Comme souvent, l’affaire s’est terminée à la police. L’affaire ? Elle oppose deux personnes qui étaient plutôt en voie de partenariat en cette nuit du mercredi 30 juillet.
Frédéric S., 38 ans, mécanicien-chauffeur, et Lovelyne, belle de nuit de 26 ans, dont la carrosserie n’a pas laissé le bonhomme indifférent. Leurs chemins se croisent autour de 18h30 au « Carrefour Combi », non loin de l’entrée du quartier Bilongue, dans l’arrondissement de Douala III.
Après avoir consommé chacun deux bières et un nombre non révélé de pattes de poulet, Frédéric et Lovelyne ont un accord. A en croire les auditions de la police, il y a quand même eu marchandage.
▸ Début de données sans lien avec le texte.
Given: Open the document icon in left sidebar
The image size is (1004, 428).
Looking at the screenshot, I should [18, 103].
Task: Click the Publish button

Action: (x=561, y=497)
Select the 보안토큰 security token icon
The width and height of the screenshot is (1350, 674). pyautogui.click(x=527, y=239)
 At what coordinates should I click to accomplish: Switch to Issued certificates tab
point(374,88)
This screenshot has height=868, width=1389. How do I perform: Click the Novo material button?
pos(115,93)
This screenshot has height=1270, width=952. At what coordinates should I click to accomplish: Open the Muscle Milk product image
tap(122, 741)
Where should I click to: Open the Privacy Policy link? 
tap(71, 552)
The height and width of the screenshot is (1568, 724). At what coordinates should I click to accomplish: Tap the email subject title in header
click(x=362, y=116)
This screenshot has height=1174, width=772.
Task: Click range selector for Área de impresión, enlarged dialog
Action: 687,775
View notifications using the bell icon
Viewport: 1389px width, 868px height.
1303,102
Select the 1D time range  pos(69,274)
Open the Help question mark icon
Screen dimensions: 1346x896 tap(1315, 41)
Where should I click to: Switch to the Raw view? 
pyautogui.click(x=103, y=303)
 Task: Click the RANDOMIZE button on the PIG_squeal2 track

La jeune femme a demandé 10.000 F à ce client qui voulait « valser » jusqu’au matin.
Frédéric a proposé 4.000 F, ce à quoi Lovelyne a répondu qu’elle n’était pas de cette catégorie. Son dernier prix : 8.000 F. Avec préservatifs à la charge du requérant.
L’homme lui remet finalement 7.500 F, promettant que les 500 F manquants serviront à l’achat des condoms. Le matin, au moment du petit-déjeuner qu’il promet de lui offrir, il complétera la somme, assure-t-il. Lovelyne appelle le concierge d’une auberge de fortune vers « Elf » et réserve une chambre.
Il est presque 21h quand le couple arpente le « Couloir du goût » (les habitués le connaissent) pour se retrouver entre quatre murs. Lovelyne fonce à la douche tandis que Frédéric s’assied sur une chaise près du lit.
La belle de nuit ressort en « tenue » de travail, prête à l’ouvrage. Elle a juste une serviette à l’épaule. Le client lui dit alors qu’il vient de recevoir une mauvaise nouvelle : son frère cadet est très malade, il doit s’en aller d’urgence.
Lovelyne, dont la qualité de l’élocution a retenu l’attention des policiers durant sa déposition, a cette phrase : « A l’impossible nul n’est tenu. Vas-y ». Dans un registre bien moins châtié, Frédéric rétorque : « Je pars comment ? On n’a rien fait, rembourse-moi ».
Lovelyne estime la requête irrecevable et indique, rappelant un principe de grande surface, qu’« une marchandise achetée, sortie de la boutique, ne peut pas être remise ». Puis y va d’une formule personnelle : « L’argent encaissé ne peut pas ressortir de la caisse. » La discussion se poursuit-elle, stérile.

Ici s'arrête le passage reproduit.